:: REQUIREMENT 1 ::
In the freshwater sole text, how long was the largest recorded specimen?
:: REQUIREMENT 2 ::
Using the freshwater sole text, explain what sets this species apart from the other Brachirus soles recorded in Thailand.
:: REQUIREMENT 3 ::
Please continue the freshwater sole text from where it stops.

BEGIN SUPPLIED PASSAGE

Scientific classification
- Kingdom: Animalia
- Phylum: Chordata
- Class: Actinopterygii
- Order: Carangiformes
- Suborder: Pleuronectoidei
- Family: Soleidae
- Genus: Brachirus
- Species: B. panoides
- Binomial name: Brachirus panoides (Bleeker, 1851)
- Synonyms: Euryglossa panoides Bleeker, 1851; Synaptura panoides Bleeker, 1851;

= Brachirus panoides =

- Authority: (Bleeker, 1851)
- Conservation status: LC
- Synonyms: Euryglossa panoides Bleeker, 1851, Synaptura panoides Bleeker, 1851

Species of fish

Brachirus panoides, commonly known as the freshwater sole, and river sole is a species of sole in the family Soleidae.

==Description==
A freshwater fish with an elongated, oval-shaped body. The small eyes are widely spaced, and the mouth is small with clearly tubular nostrils. Almost all fins are continuous along the body, with very small pectoral fins. The lateral line runs straight along the entire length of the body, marked with 6–7 dark vertical bars. The dorsal side is dark brown with several large dark blotches near the dorsal and anal fins. The fins have pale margins with scattered dark speckles, while the ventral side is white.

==Distribution==
Occurs on the bottom of freshwater habitats in the central and northeastern plains of Thailand, as well as in the Mekong, particularly near its estuary into the sea.

==Size==
The average length is about 15 cm, with the largest recorded specimen reaching 30 cm. It is the largest sole species of the genus Brachirus recorded in Thailand.

END SUPPLIED PASSAGE
BEGIN RECORD SET

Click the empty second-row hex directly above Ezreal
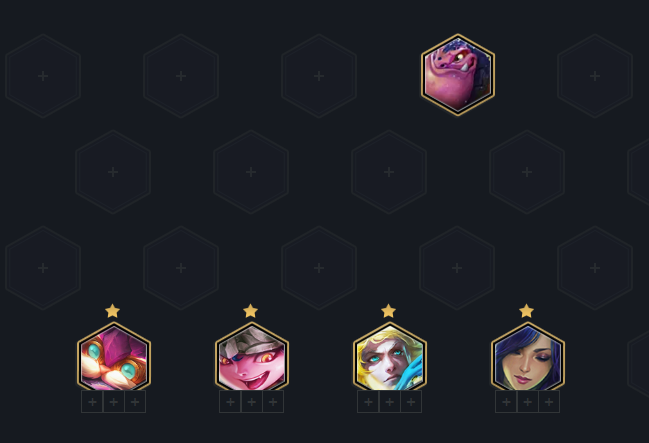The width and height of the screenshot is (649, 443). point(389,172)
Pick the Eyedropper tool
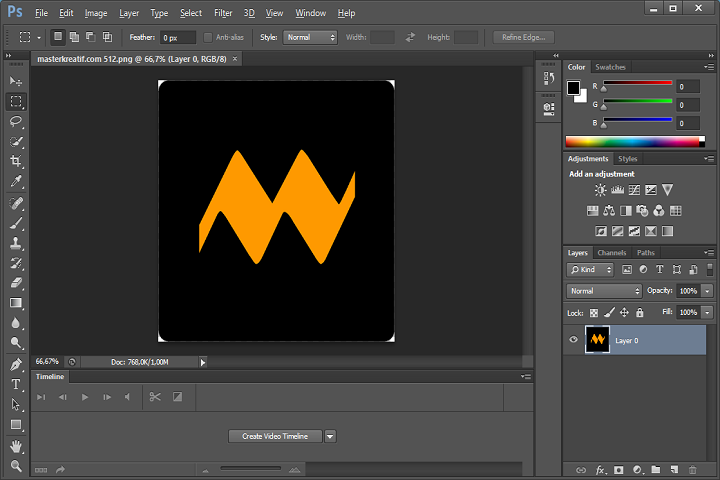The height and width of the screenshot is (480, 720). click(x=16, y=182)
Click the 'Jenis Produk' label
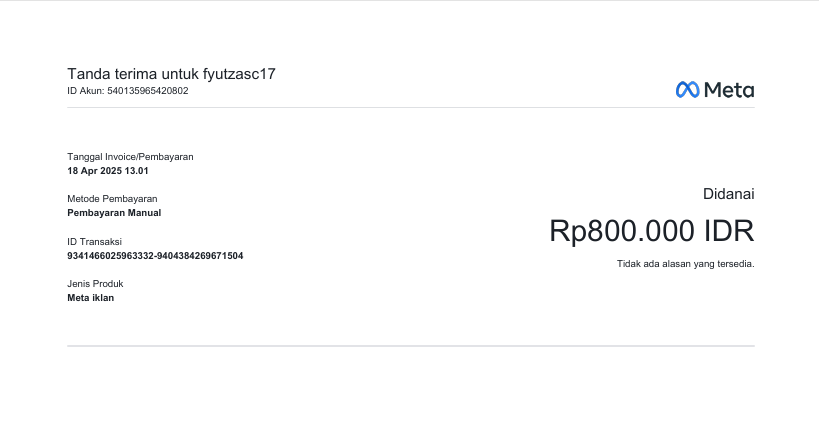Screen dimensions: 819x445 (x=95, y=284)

END RECORD SET
BEGIN RECORD SET

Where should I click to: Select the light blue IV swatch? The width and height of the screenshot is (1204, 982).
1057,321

END RECORD SET

:: TASK RESPONSE 1 ::
30 cm.

:: TASK RESPONSE 2 ::
It is the largest sole species of the genus Brachirus recorded in Thailand. It averages about 15 cm in length, and the largest recorded specimen reached 30 cm.

:: TASK RESPONSE 3 ::
==Uses==
In the past, Thai people living by the rivers used this fish, which belongs to a group commonly called pla lin ma (ปลาลิ้นหมา, /th/, lit. 'dog tongue fish') in Thai and includes species known as pla lin khwai (ปลาลิ้นควาย, /th/, lit. 'buffalo tongue fish'), pla lin suea (ปลาลิ้นเสือ, /th/, lit. 'tiger tongue fish'), pla bai mai (ปลาใบไม้, /th/, lit. 'leaf fish'), or pla ta diao (ปลาตาเดียว, /th/, lit. 'monocle fish') named after their distinctive features, as an indicator of water quality. When these fish floated to the surface, it signaled that the water was becoming polluted, prompting locals to quickly store water for use. It is also noted that these fish can produce sounds resembling "aud aud aud". In the era when nature was still abundant, some riverside communities were filled with this distinctive croaking sound during the night. Many people were unaware that these fish could make noises. Sometimes, they could be seen clinging to house pillars or under boat hulls.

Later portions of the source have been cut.